Indigenous kids’ dental health improving, but more services needed
The Closing the Gap Child Oral Health Program is having a positive effect on the dental health of Indigenous children in the Northern Territory, but more services are needed, according to an Australian Institute of Health and Welfare report released in Alice Springs today by the Minister for Indigenous Health, Warren Snowdon.
The program targets Indigenous children who received dental referrals during Child Health Checks introduced under the Northern Territory Emergency Response, but also provides dental services to Indigenous children under 16 living in remote communities in the NT.
The report, Dental health of Indigenous children in the Northern Territory: Progress of the Closing the Gap Child Oral Health Program 2011, shows that between August 2007 and December 2011 more than 8,000 children, around half of the population under 16 in remote communities, were provided with nearly 15,000 dental services through the program.
‘The good news is that the oral health of children who received more than one dental service under the program is improving’, said AIHW spokesperson Dr Fadwa Al-Yaman.
‘About 60% of children who received treatment for dental caries at their first dental service had no more caries needing treatment at their most recent dental service which occurred after 9 months or more from the initial service.
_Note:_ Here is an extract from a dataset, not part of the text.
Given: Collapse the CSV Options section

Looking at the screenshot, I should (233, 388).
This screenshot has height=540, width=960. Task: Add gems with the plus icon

For those treated for mouth infections or sores at their first visit, 97% did not show the same condition subsequently.’
‘Although a large number of services has been provided since the Child Oral Health Program began, our data suggest a need for further services or continuing effort’, Dr Al-Yaman said.
At the end of 2011, of the 3,223 Indigenous children who had received a dental referral from Child Health Checks, about 2,458 had received a dental service, and 756 had an outstanding dental referral.
The average waiting time between referral and service was 18 months.
In addition 2,000 children already seen by a dental service who needed additional treatment hadn’t yet received those services.
Dr Fadwa Al-Yaman said, however, that the data needed to be viewed in the context of the special challenges in providing services to children in the Northern Territory.
‘For example high mobility of the Indigenous population can make it difficult for outreach teams to locate children who have been referred, and it can be difficult to find older children who do not attend school regularly.’
The AIHW is a major national agency set up by the Australian Government to provide reliable, regular and relevant information and statistics on Australia’s health and welfare.